JUKS-Schau: Künstler Storp will Reaktionen hervorrufen

Schenefeld (paw). Ein Storp ist nicht gefällig. Die „Digitalen Malereien" des diplomierten Grafikers Stephan Storp sind nicht das, was man sich gemeinhin über das Sofa hängen würde. Das beabsichtigt der Künstler auch nicht: „Ich will beim Betrachter eine Reaktion hervorrufen", sagte er während der Vernissage dieser ersten Kunstausstellung im Schenefelder JUKS. Ob Begeisterung oder Erschrecken, jedes Gefühl sei ihm recht. „Das Schlimmste ist Gleichgültigkeit."


„Totentanz", „Ewigkeit", „Vergangen" - die meisten der am PC kunstvoll verfremdeten Fotografien wirken gleichzeitig düster und kraftvoll, manche melancholisch. „Ich will Stimmungen erzeugen." Das gelingt ihm. Allerdings bleiben die Arbeiten bis zu einem gewissen Grad beliebig. Sie könnten stärker nuanciert und in ihrer Aussage zugespitzter sein.
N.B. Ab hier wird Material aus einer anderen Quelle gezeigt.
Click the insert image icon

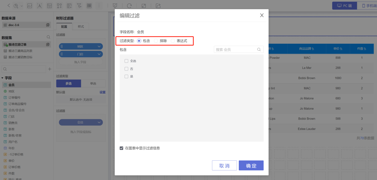tap(30, 5)
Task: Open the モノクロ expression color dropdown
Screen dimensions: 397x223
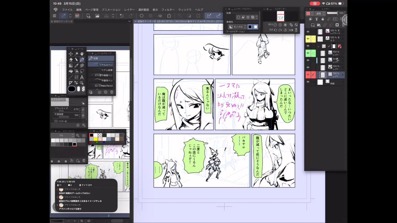Action: [x=237, y=27]
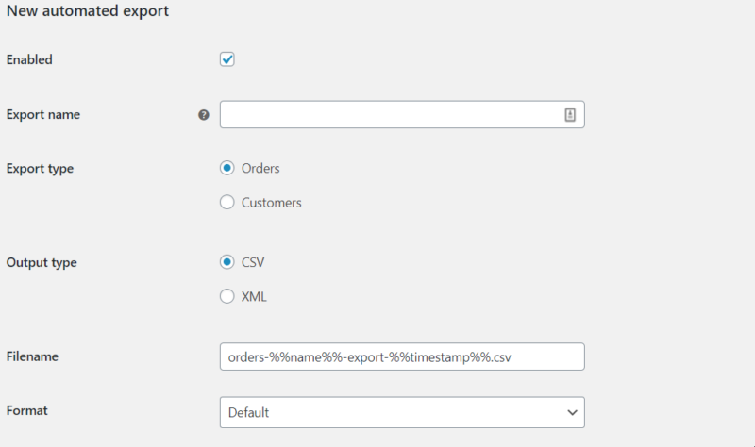Open the Export name help tooltip icon
755x447 pixels.
204,115
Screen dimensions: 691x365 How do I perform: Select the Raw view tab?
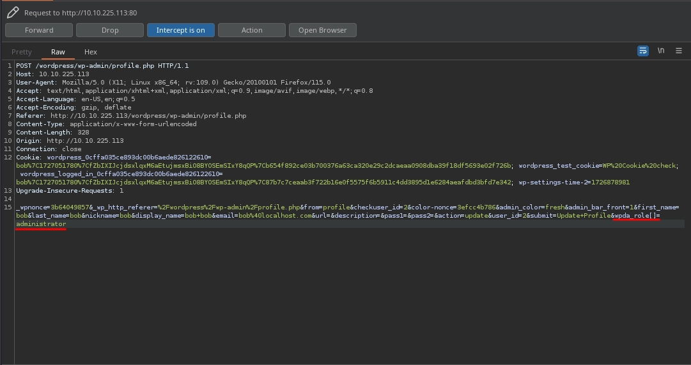click(58, 52)
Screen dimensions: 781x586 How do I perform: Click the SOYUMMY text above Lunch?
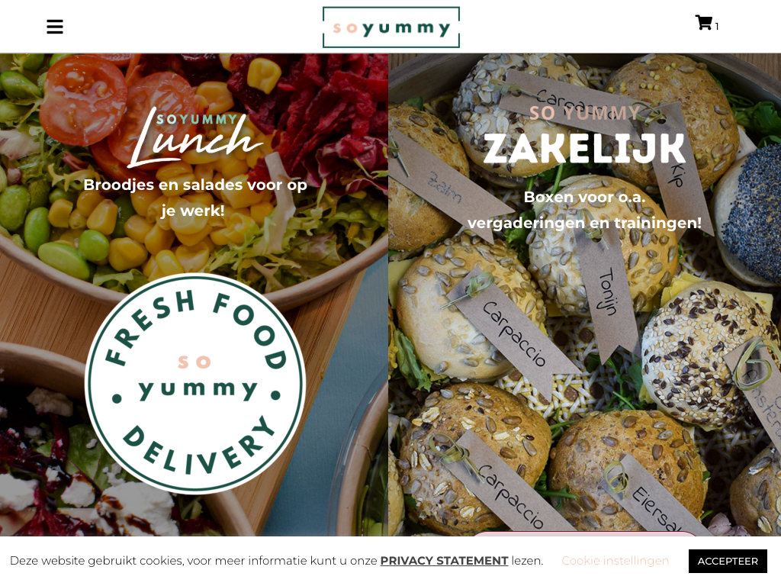pos(198,119)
Sehenswert ist die Schau, die bis zum 9. Dezember hängen wird, trotzdem - schon wegen der ungewöhnlichen Technik und der handwerklichen Präzision.

Storp, der die frühen Arbeiten Max Ernsts schätzt, überlässt nichts dem Zufall: Die Arbeiten sind streng durchkomponiert. Perspektive, Licht, Details - alles stimmt. Meistens sind die Strukturen symmetrisch geordnet.

Der 38-Jährige, der lange in der Werbung sein Geld verdiente, nimmt seine Motive vor allem aus der Natur: Fichtenzweige, Holz, Stein. In den fertigen Bildern sind diese Ursprünge kaum noch zu erkennen. So geht das gothisch-klerikal wirkende Bild „Kathedrale" auf ganz profane, durch Künstlerhand veredelte Hafenkräne zurück.

In „Ewigkeit" hat er Aufnahmen von Holz und Blutenstaub auf Wasser in einer Art lasurtechnik übereinandergelegt. An anderer Stelle zaubert Storp aus dutzendfach vervielfältigten Kastanienblättern ein wunderbar melancholisches, filigranes Ornament.
Geöffnet ist das JUKS im Osterbrooksweg 25 für die Schau „Surfaces" montags bis donnerstags in der Zeit von 10 bis 20 Uhr.